Teacher unions have no right to resist GPS policy – Casely-Hayford
Social commentator Sidney Casely-Hayford says the teacher unions’ contentions with the Ghana Partnership Schools (GPS) initiative are unjustified.
He suggested on The Big Issue that the unions are more concerned with their egos after the apparent lack of consultation from the government on the policy.
Mr. Casely-Hayford insisted that “the unions should not be resistant to this because managing a school doesn’t mean you are disbanding a union.”
“The unions have no right to object to what is being done because it doesn’t affect them in any way. It doesn’t disband them. It doesn’t stop them from being a union. It doesn’t stop them from fighting for the rights of their members. They are only objecting because they were not consulted. So it’s got nothing to do with the concept. It’s just got to do with their egos.”
He did admit that the concerns with the policy was a communication problem from the government saying “the Ministry of Education has not been able to clarify exactly what they are trying to do and that is where the problem lies.”
Bawku Central MP, Mahama Ayariga, however, felt the complaints were warranted because of the lack of clarity from the government.
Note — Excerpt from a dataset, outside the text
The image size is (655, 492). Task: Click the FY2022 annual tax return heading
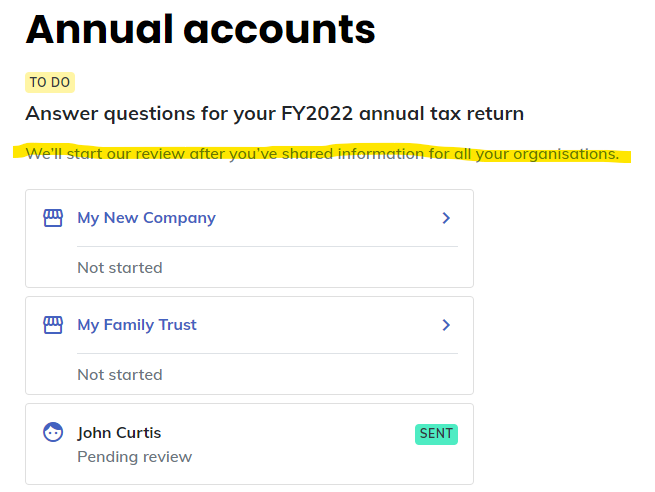[x=274, y=114]

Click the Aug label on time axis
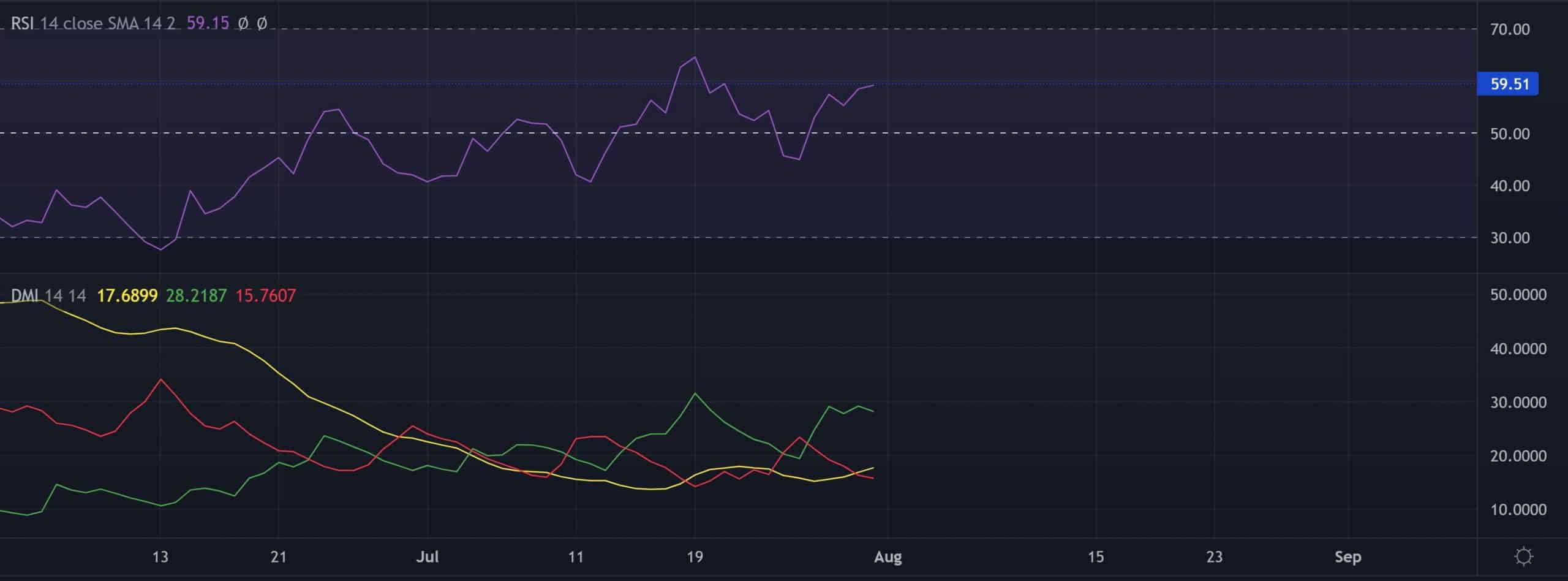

Siding with the unions, the former deputy Education Minister said, “there is no clarity so you can understand even when the unions who are in education don’t understand what it is about and yet they are in education and they are supposed to understand the issues. So there is some legitimate concern that the unions can raise.”
Though the government has no intention of backing down from the policy, the four teacher unions intend to fight the government’s moves.
President of the National Association of Graduate Teachers (NAGRAT), Angel Carbonu said teachers in the country will do everything possible to make government rescind the decision.
“We are determined [to fight this] because our jobs are on the line, our dignity is on the line, our professionalism is on the line and so we are ready to take this to the hill,” he said.
NAGRAT and the Ghana National Association of Teachers (GNAT) have previously complained to the Akufo-Addo government because of their exclusion from the development of educational policies.
“The teacher unions wish to register their displeasure in the strongest terms for the deliberate and persistent exclusion from the formulation and subsequent implementation of some educational policies e.g. Ghana partnership schools,” the two groups said in an earlier statement.